▸ **What is needed**: In your copy, include no images, and write out every entry below exactly as it stands.

****

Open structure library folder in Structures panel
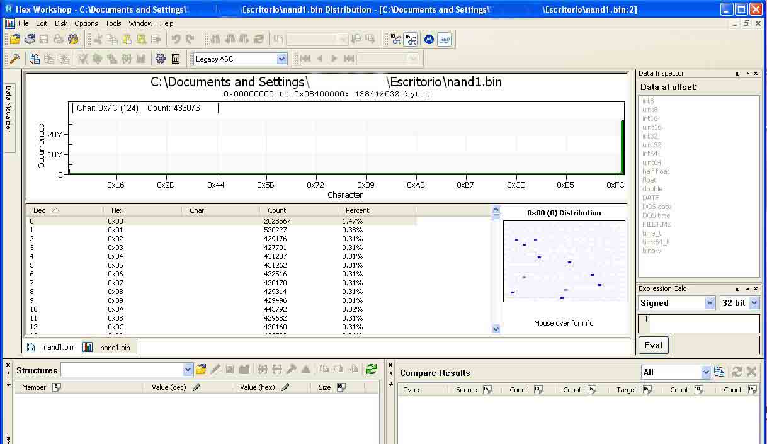The width and height of the screenshot is (767, 444). 201,370
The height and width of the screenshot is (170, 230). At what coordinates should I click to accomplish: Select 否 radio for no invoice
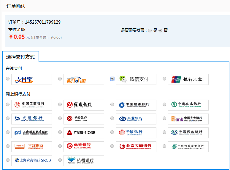160,30
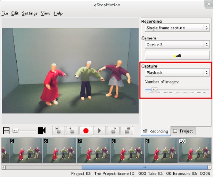This screenshot has width=213, height=177.
Task: Open the View menu
Action: pos(46,13)
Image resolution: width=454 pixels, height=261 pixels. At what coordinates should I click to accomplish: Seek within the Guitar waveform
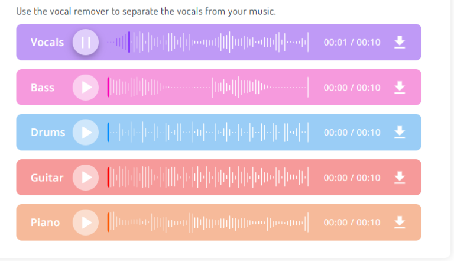[207, 177]
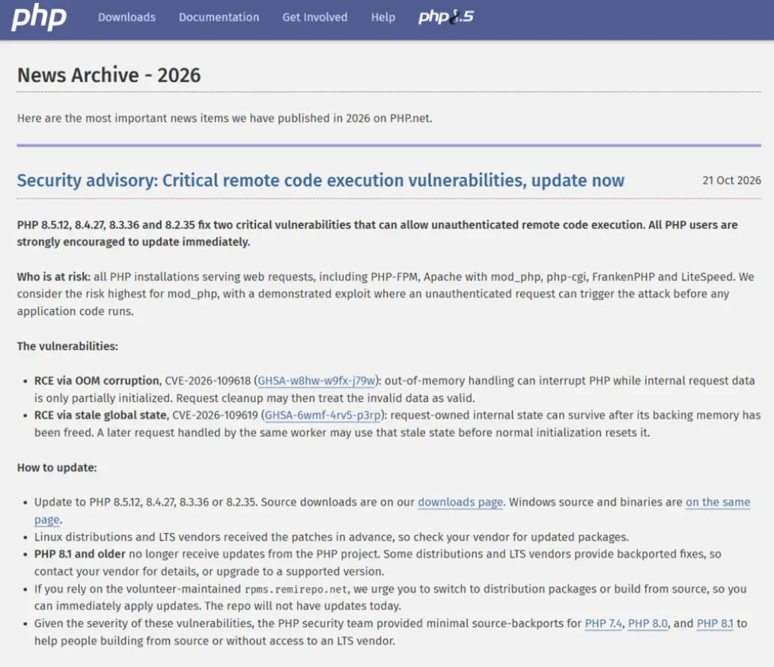Viewport: 774px width, 667px height.
Task: Open the PHP 8.0 backport link
Action: 647,623
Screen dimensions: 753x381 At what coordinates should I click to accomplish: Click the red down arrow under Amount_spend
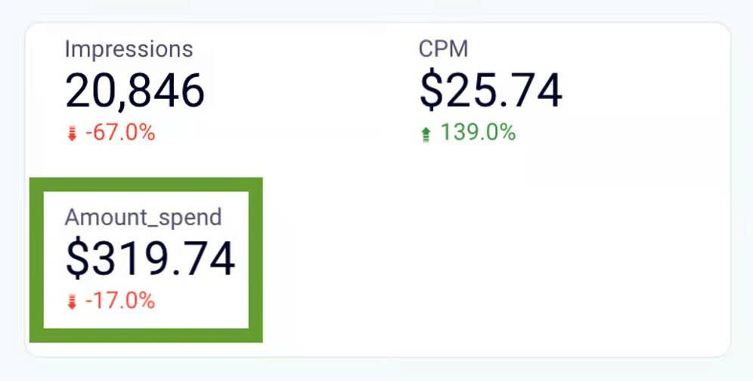pos(72,302)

****

▸ **Task output**:
Open structure library folder in Structures panel
The width and height of the screenshot is (767, 444). 201,370
The height and width of the screenshot is (170, 230). At what coordinates should I click to accomplish: Select 否 radio for no invoice
160,30
This screenshot has width=213, height=177.
Task: Open the View menu
Action: pos(46,13)
Image resolution: width=454 pixels, height=261 pixels. At what coordinates should I click to accomplish: Seek within the Guitar waveform
[207, 177]
Viewport: 774px width, 667px height.
Task: Open the PHP 8.0 backport link
Action: 647,623
Screen dimensions: 753x381 At what coordinates should I click to accomplish: Click the red down arrow under Amount_spend
pos(72,302)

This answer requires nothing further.